• BRIEF:
Go through the listing below and output exactly the line with "Task: Switch to the System tab", the line with "This screenshot has height=565, width=934.", and each line between; omit the rest.

• MATERIAL FOR THIS EXERCISE:

┄┄┄┄┄┄┄┄┄┄┄┄┄┄┄┄┄┄┄┄

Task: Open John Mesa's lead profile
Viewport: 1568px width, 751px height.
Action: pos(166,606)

┄┄┄┄┄┄┄┄┄┄┄┄┄┄┄┄┄┄┄┄

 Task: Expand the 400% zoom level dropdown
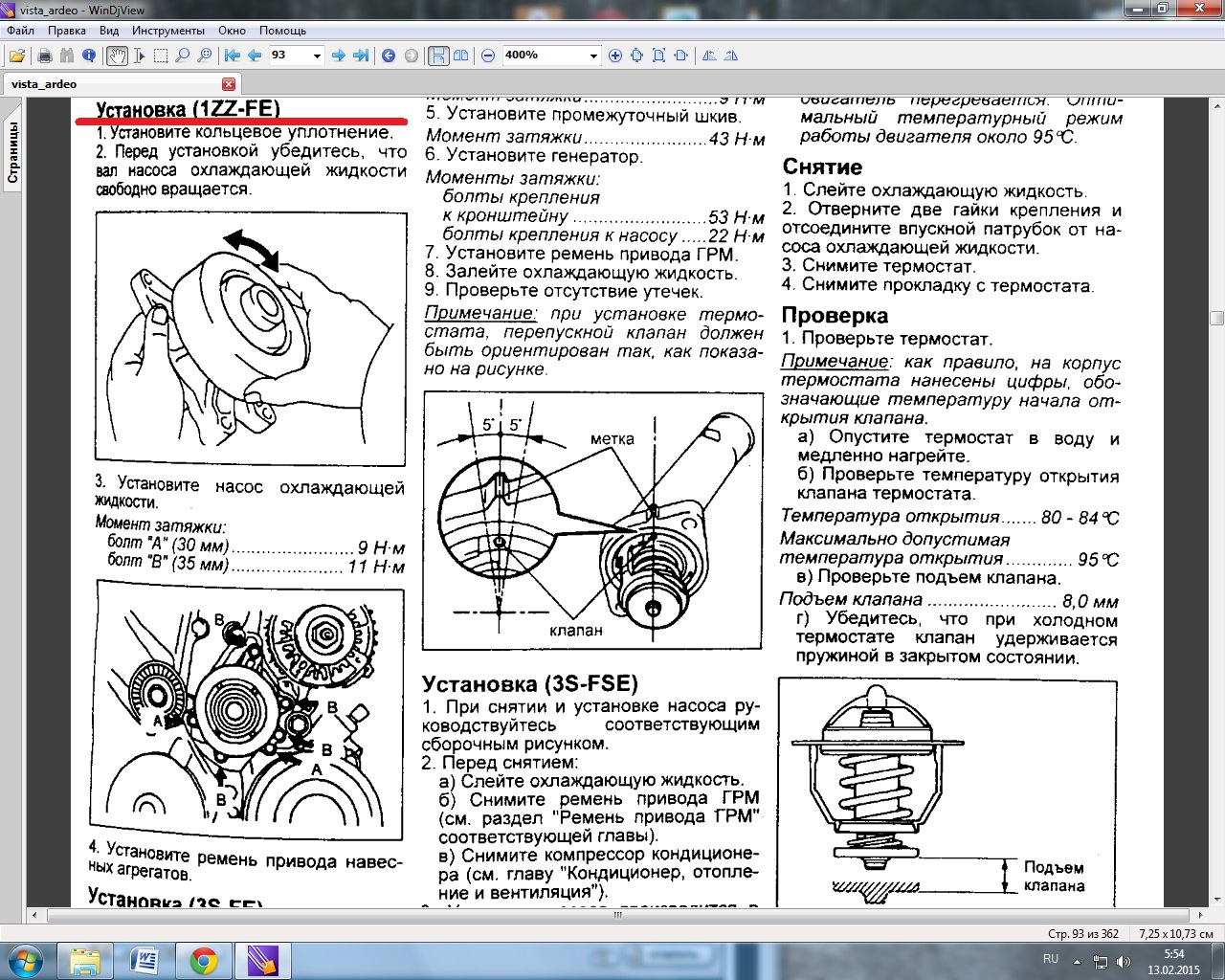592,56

┄┄┄┄┄┄┄┄┄┄┄┄┄┄┄┄┄┄┄┄

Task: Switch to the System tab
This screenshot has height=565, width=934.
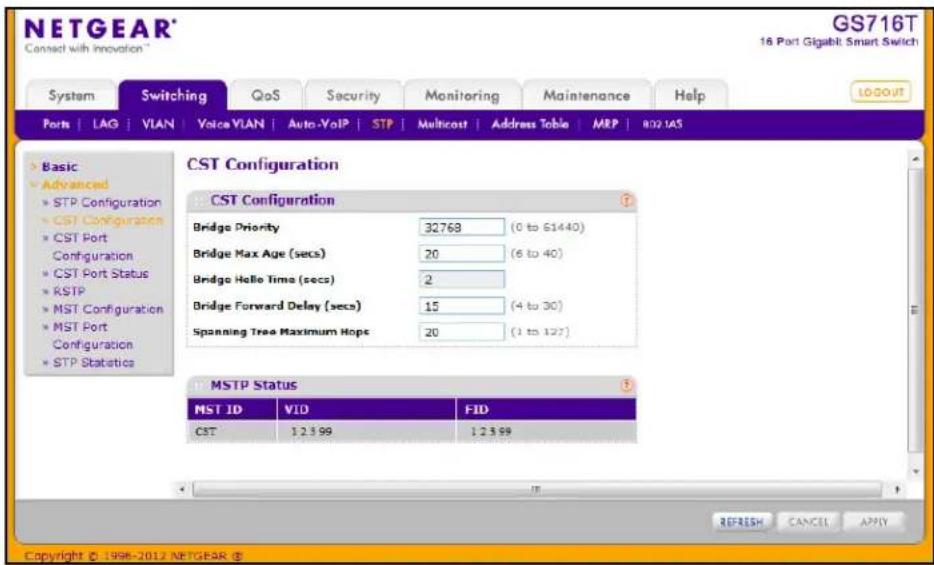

┄┄┄┄┄┄┄┄┄┄┄┄┄┄┄┄┄┄┄┄

• TASK OUTPUT:
Task: Switch to the System tab
This screenshot has height=565, width=934.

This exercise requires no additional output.